As the story progresses, the Hebrew Bible depicts Eve as a temptress. Once Adam and Eve are created and surrounded by all other living things in the Garden of Eden, they are informed by God of the one forbidden act: “But you must not eat from the Tree of Knowing Good and Evil; for the day you eat from it, you shall die.” (Gen 2:17) Eve later accepts the forbidden fruit and offers it to Adam.

The creation story suggests that Eve caused the Fall of Man. The Garden of Eden is depicted as a paradise of goodness and eternal life. Even though Adam accepted the fruit of his own volition, it was Eve who ate it first. The death that God promised becomes the banishment of humanity into the world outside Eden of good, evil and mortality. Adam and Eve were no longer privy to the Divine Tree Of Life.
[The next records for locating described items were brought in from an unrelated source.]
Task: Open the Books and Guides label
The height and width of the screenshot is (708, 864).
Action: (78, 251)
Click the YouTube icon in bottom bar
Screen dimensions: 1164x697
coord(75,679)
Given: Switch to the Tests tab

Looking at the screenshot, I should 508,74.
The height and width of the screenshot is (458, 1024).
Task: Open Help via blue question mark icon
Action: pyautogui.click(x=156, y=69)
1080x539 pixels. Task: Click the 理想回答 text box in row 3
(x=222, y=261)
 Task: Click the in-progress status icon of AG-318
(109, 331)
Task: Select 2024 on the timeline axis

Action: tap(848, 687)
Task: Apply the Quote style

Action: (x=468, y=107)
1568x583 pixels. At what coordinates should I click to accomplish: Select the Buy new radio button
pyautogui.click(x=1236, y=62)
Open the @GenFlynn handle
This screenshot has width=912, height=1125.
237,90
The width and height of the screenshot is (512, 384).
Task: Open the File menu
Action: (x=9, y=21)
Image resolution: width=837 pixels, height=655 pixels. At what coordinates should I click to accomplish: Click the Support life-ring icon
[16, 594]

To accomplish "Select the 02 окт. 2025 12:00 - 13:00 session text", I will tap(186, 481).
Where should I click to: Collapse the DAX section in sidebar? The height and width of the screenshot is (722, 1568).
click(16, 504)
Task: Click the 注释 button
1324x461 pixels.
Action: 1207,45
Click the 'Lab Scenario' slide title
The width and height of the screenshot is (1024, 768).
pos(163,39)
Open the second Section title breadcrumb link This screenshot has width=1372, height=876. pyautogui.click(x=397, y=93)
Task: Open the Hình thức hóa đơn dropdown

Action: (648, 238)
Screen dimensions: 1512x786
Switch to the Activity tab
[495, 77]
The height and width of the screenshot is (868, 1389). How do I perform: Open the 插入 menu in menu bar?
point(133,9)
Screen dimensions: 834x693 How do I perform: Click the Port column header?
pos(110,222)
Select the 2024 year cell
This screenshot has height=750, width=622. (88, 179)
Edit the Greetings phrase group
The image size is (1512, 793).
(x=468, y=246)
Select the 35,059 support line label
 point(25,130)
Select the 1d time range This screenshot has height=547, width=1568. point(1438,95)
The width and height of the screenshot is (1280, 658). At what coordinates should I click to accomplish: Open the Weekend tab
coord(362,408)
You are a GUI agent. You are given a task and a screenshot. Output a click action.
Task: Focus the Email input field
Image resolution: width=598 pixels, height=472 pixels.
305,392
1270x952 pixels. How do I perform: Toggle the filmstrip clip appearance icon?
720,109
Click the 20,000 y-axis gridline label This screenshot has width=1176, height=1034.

Eve symbolises free will, in making the first human decision recorded in the Bible. In choosing to eat from the Tree of Knowing Good and Evil, she thus chooses knowledge over obedience. Instead of death, Eve was granted the title of “mother of all who live” (Gen 3:20) She signifies the independence of human beings.

In Judaism, it is said that by accepting the forbidden fruit, Eve initiated the relationship between humanity and what the serpent symbolizes. Once God saw what Eve had done He said: “I will put enmity between you and the woman, and between your offspring and hers.” (Gen 3:15) The serpent is said to represent the characteristics of the physical world. Eve’s wrongdoing caused an eternal conflict between humanity and the world outside Eden.

God named the first woman Eve, meaning ‘life-giver’, after she had sinned with Adam. He swore that forever more “pain increasing, groans that spread into groans, having children will be labour.” (Gen 3:16) Eve has been blamed for robbing humanity of the pain-free, idyllic life in the Garden of Eden which was God’s initial prescription. However, her strength and force of will proclaim her eternal status as the instigator of human consciousness and independence.

Eve is a symbol in the Hebrew Bible of the ability to think for one’s self. In Judaism, she is depicted as the beginning of humanity, the mother of all mothers, an eternal example of humanity’s search for meaning, and its price in mortality.